Kamis, 14 Februari 2013

Hanya Orang Bodoh yang Mau Jadi Martir Bom



Pemilihan diksi atau istilah-istilah yang melekat pada terorisme dalam peliputan media kerap memberi dampak yang sangat fatal terhadap pemahaman generasi muda. Misalnya, media mengutip statemen bahwa para pelaku bom bunuh diri adalah mujahid. Tentu secara tidak sadar, publik mengasumsikan Nurdin M Top dan Imam Samudra mujahid, padahal di dalam Islam yang disebut mujahid adalah orang yang paling mulia karena membela agama, bukan orang yang melakukan pengeboman atau bom bunuh diri.

“Menyebut para pelaku pengeboman itu dengan sebutan mujahid, seolah-olah mereka telah dibenarkan sebagai seorang mujahid,” kata Mantan Ketua Mantiqi III Jamaah Islamiyah (JI) Nasir Abas pada Lazuarsi Birru.

Efek informasi seperti ini (pemilihan diksi, red), kata Nasir, ketika generasi muda ketemu dengan para pelaku bom, mereka beranggapan bahwa inilah mujahid seperti yang dibilang oleh media tertentu. Itu sebabnya para teroris selalu mendapat bantuan.

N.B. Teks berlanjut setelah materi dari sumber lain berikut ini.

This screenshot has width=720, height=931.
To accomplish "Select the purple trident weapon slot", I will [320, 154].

Menurut dia, terorisme tidak akan pernah eksis tanpa bantuan dari pihak lain, baik secara langsung ataupun tidak langsung. “Nurdin itu warga Malaysia yang tidak mengenal Indonesia, yang tidak mengerti daerah-daerah Indonesia. Kalau tanpa ada pendukung yang membantu dan membelanya, tidak mungkin terjadi,” ungkapnya.

Mantan anggota Jamaah Islamiyah ini mengatakan, istilah bom bunuh diri sebenarnya juga membuat para pelaku bangga. Karena ada kesan sebagai seorang pemberani. Seharusnya, lanjut Nasir, yang pantas adalah bom manusia. “Kalau kita mengatakan bom yang dipasang di mobil bom mobil, bom yang dipasang dibuku adalah bom buku. Mengapa kita tidak menyebut bom yang dipasang di manusia dengan sebutan bom manusia?” demikian Nasir menjelaskan.

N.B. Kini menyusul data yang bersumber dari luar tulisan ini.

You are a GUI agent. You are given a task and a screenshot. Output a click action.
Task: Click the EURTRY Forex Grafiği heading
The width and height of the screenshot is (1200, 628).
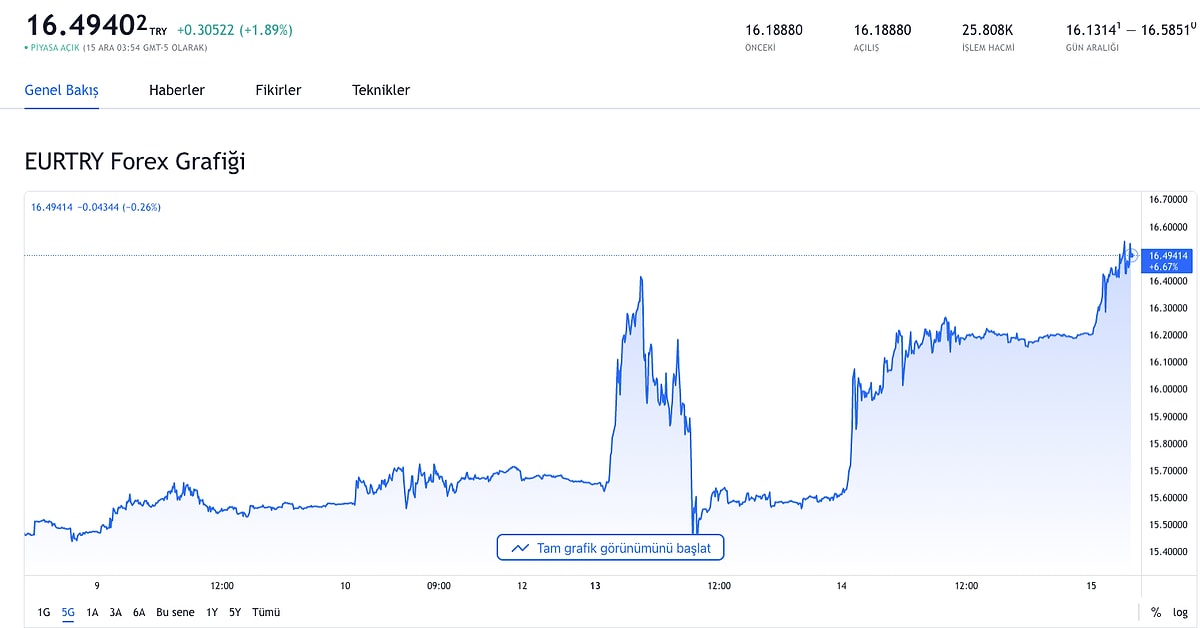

Sebab menurut Nasir, dengan menyebut bom manusia, ada kesan mereka dikorbankan oleh temannya sendiri yang menjadi wadah dari bom itu. Kesan ini harus dibentuk dalam pemahaman masyarakat dan publik. Disinilah peran media mewacanakan dan mengampanyakan istilah bom manusia itu, agar masyarakat atau remaja memahami bahwa bom bunuh diri itu dikorbankan, hanya dijadikan wadah dan alat.

“Seharusnya pertanyaannya bukan kenapa mereka berani menjadi bom bunuh diri, tapi kenapa mereka begitu bodoh menjadi wadah bom? Padahal teknis untuk meledakkan itu banyak cara tidak harus meledakkan tubuh orang,” kata dia.[Az].